Abdelmalek Gouri (abattu en 2015 aux Issers), alias Abou Mossaâb Abdelouadoud et Khaled Abou Souleimane (37 ans), présenté comme le chef de Jound El-Khilafa depuis l’annonce de son soutien à l’Etat islamique au début de septembre 2014, avait quitté les maquis de Médéa pour rejoindre ceux de Bouira, son objectif étant de laisser le terrain libre à son concurrent, Messaoudi.

Les experts savent peu de choses sur Messaoudi sinon qu’il était responsable de plusieurs katibate (phalanges) au centre du pays et que son frère, Khaled, a été tué par les forces de sécurité dans une opération antiterroriste menée en 2013. Il était le conseiller de Droukdel et aurait passé cinq ans en prison à la fin des années 1990. Très surveillé par les services secrets, il a donc beaucoup de difficultés à se déplacer.

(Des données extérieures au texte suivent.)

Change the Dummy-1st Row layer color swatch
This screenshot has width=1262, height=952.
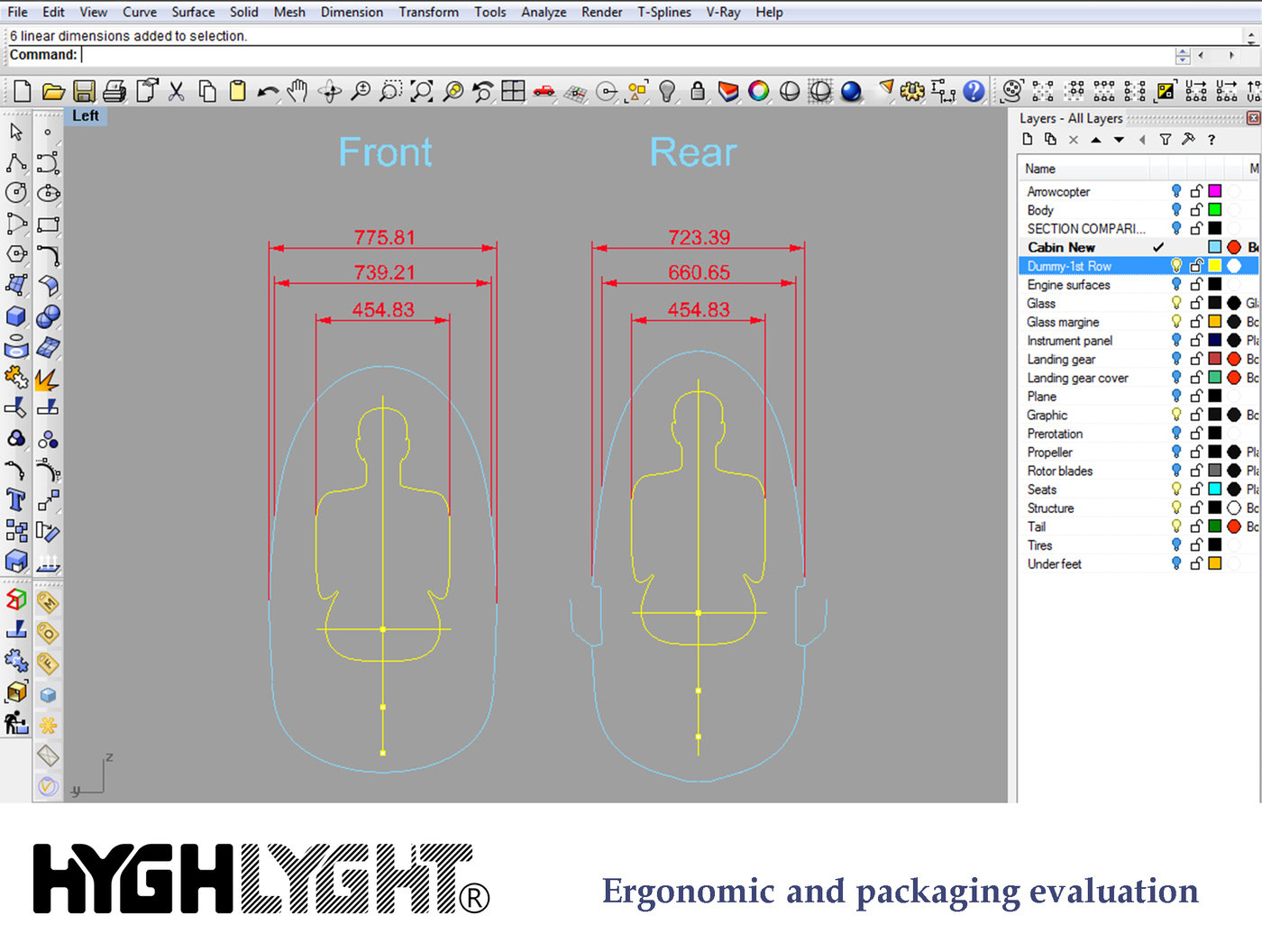tap(1216, 265)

Les « informateurs », source d’inquiétude pour les services de sécurité

Ce que redoute le plus les services de sécurité, c’est bien la complicité de certains « informateurs », qui fournissent d’importants renseignements aux terroristes toujours actifs à Médéa.

L’arrestation le 28 janvier 2015 dans la commune de Bordj El-Emir Abdelkader, des quatre « informateurs », qui ont contribué à l’assassinat du P/APC de ladite commune en décembre 2014 est un cas de figure flagrant de cette menace.

Les quatre « informateurs » d’Al-Qaïda au Maghreb islamique, âgés entre 30 et 38 ans et dont deux ayant des antécédents judiciaires, ont rejoint Aqmi quelques mois avant l’assassinat du P/APC de Bordj El-Emir Abdelkader.

Ils ont fourni nombre de renseignements aux terroristes qui, eux, sont retranchés dans les maquis de Médéa. Grâce à ces informations, les terroristes de plusieurs phalanges ont pu échapper aux opérations de l’ANP, tout comme ils ont mené quelques attaques contre les services de sécurité, à l’instar de celle menée en 2013 contre le wali de Médéa.

Il est difficile de connaître le nombre exacte des informateurs des groupes armés en activité clandestine à Médéa, toutefois, entre 2013 et 2016, plus d’une centaine d’entre eux ont été arrêtés pour aide et assistance aux groupes terroristes, non-dénonciation de criminels et apologie du terrorisme.